Extracted data →
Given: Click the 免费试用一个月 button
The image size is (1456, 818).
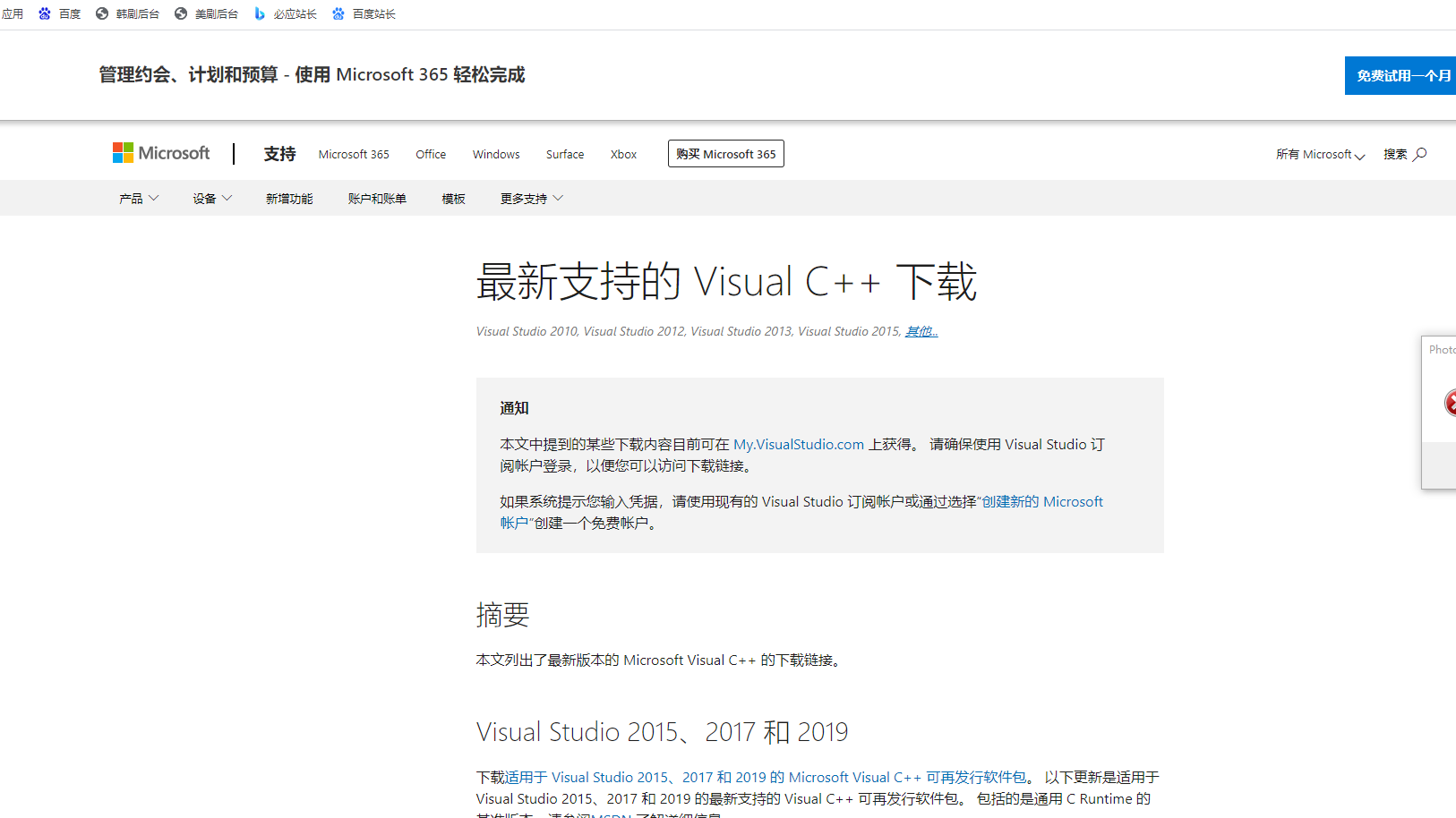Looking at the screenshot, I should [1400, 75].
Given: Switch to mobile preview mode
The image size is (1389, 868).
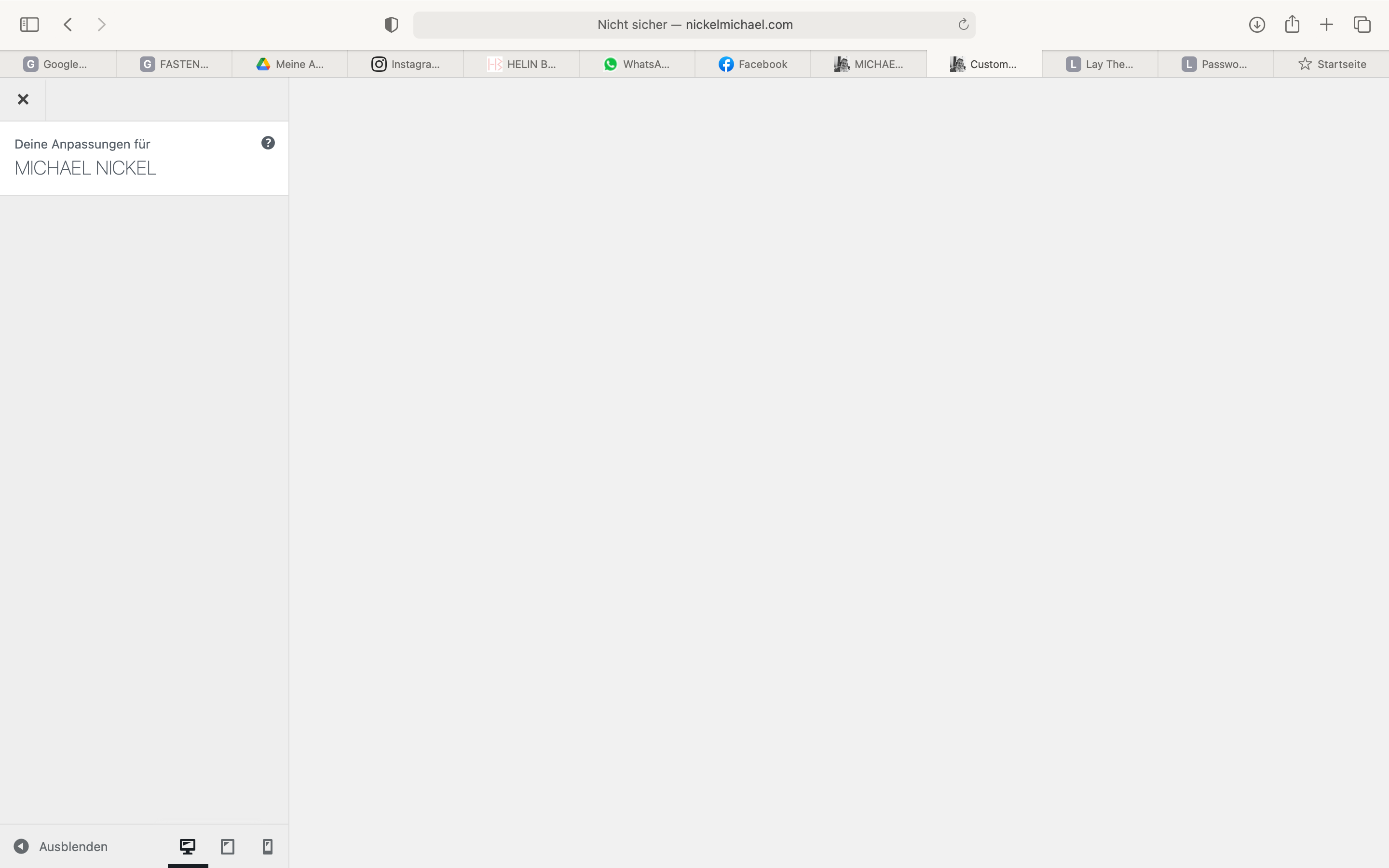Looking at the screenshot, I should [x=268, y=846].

How to complete this task →
Go through the records above, find every line with the word "Given", and list those lines.

Answer to this exercise →
Given: Click the 免费试用一个月 button
Given: Switch to mobile preview mode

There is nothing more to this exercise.